== Document passage ==

Research interests + projects
- Polymer rheology (ionomers and hydrogen bonding polymers)
- Non-linear viscoelasticity (ionomers and hydrogen bonding polymers)
- Rheological characterization
- Polymer processing (extrusion, film blowing, blow molding and coating)
- Polymer processing instabilities (melt fracture)
- Processing aids
- Processing of polyolefins and fluoropolymers
- Paste extrusion of PTFE
- Food rheology (cheese and dough)
- Rheology of biomaterials (nanocrystalline cellulose)
Non-Newtonian fluid mechanics is often distinguished from its Newtonian counterpart by the additional requirement that first a constitutive equation be specified as part of the problem statement and secondly a suitable wall boundary condition other than the no-slip be imposed as a necessary ingredient. It is also accepted that diverse fluids and diverse wall materials lead to diverse interfacial behaviors. Therefore, the main thrust of this part of the research program is both a theoretical and an experimental study of diverse polymer-wall interfaces. The development of relationships that describe the behavior of such interfaces under flow conditions are necessary in order to gain a better understanding of phenomena such as sharkskin, gross melt fracture and stick-slip. The identification of processing aids that can eliminate such phenomena is a key element in these studies.
Polymer flow instabilities and more specifically melt fracture phenomena in polymer processing is of particular importance. Application of interest include extrusion, film blowing, blow molding and coating flows (wire, cable and sheet) of polyolefins, fluoropolymers and other polymers. Methods to enhance the rate of production by eliminating or postponing these phenomena to higher shear rates are also of interest. Processing aids such as fluoroelastomers, stearates and their combination are examined in extrusion and other polymer processing operations in order to evaluate their effectiveness.
The rheology and processing of polymer blends are also of particular interest to the research program of Professor Hatzikiriakos. During the processing of polymer blends, there is a variety of phenomena that may take place. At increasing shear/extensional rates, the polymer blends may phase-separate (shear induced de-mixing) and then at higher rates may mix again (shear induced mixing) or vice versa. These effects are dramatic as the homogeneous region in their (polymer blends) phase diagram may be shifted or enlarged by several degrees under flow conditions. This part of the research program focuses on the rheological and thermodynamic behavior of polymer blends under flow (shear/extensional) conditions. The phase behavior of model as well of industrial importance polymer blends is studied both experimentally and theoretically. The results from these fundamental studies are used in order to gain a better understanding on the resulting morphology during processing and its effects on the mechanical properties of final products.

===
== Dataset extract ==

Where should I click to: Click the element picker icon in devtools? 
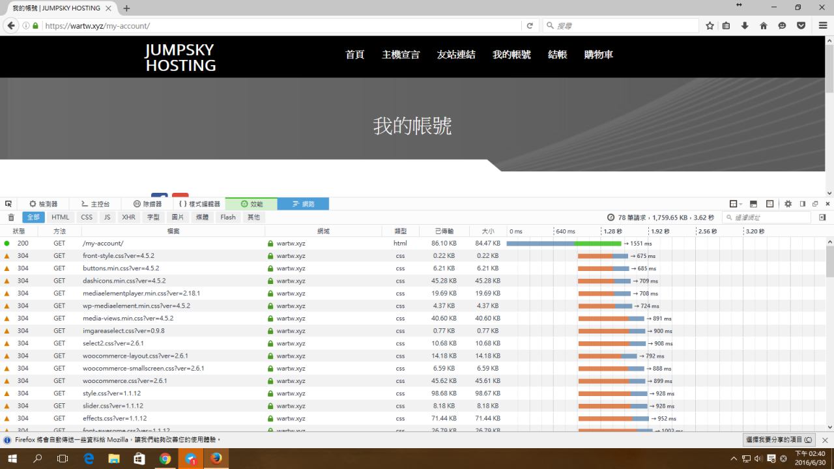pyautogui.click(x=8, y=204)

===
== Dataset extract ==

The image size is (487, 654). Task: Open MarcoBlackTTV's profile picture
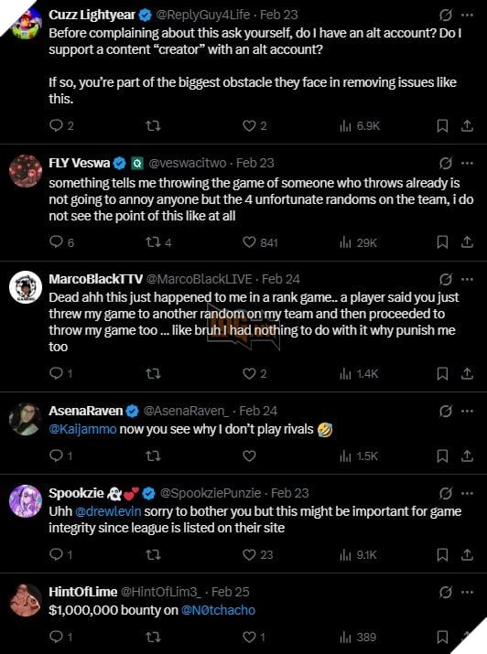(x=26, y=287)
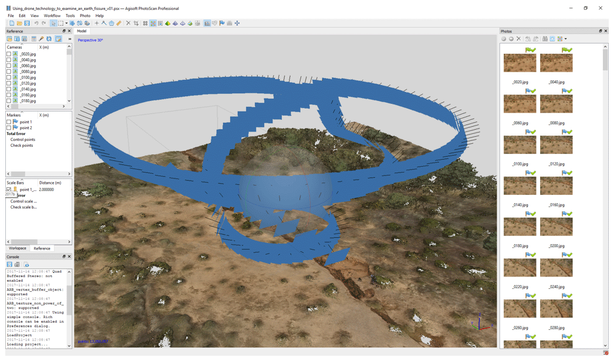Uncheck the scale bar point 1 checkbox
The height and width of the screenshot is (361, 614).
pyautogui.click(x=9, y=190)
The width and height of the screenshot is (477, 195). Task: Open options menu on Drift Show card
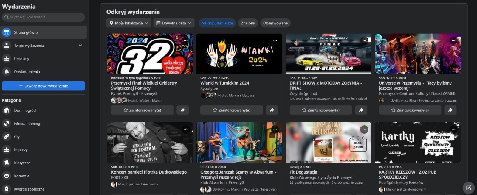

===

* _Your instructions_
For each statement below, say whether it agrees with the research interests text, answering yes or no and quoting the words from the text that decide it. 1. The processing aids examined include fluoroelastomers and stearates. 2. Non-Newtonian fluid mechanics requires the no-slip condition at the wall. 3. The phase behavior of polymer blends is studied only experimentally.

* _Final answer_
1. Yes: "Processing aids such as fluoroelastomers, stearates and their combination are examined"
2. No: "a suitable wall boundary condition other than the no-slip be imposed as a necessary ingredient"
3. No: "is studied both experimentally and theoretically"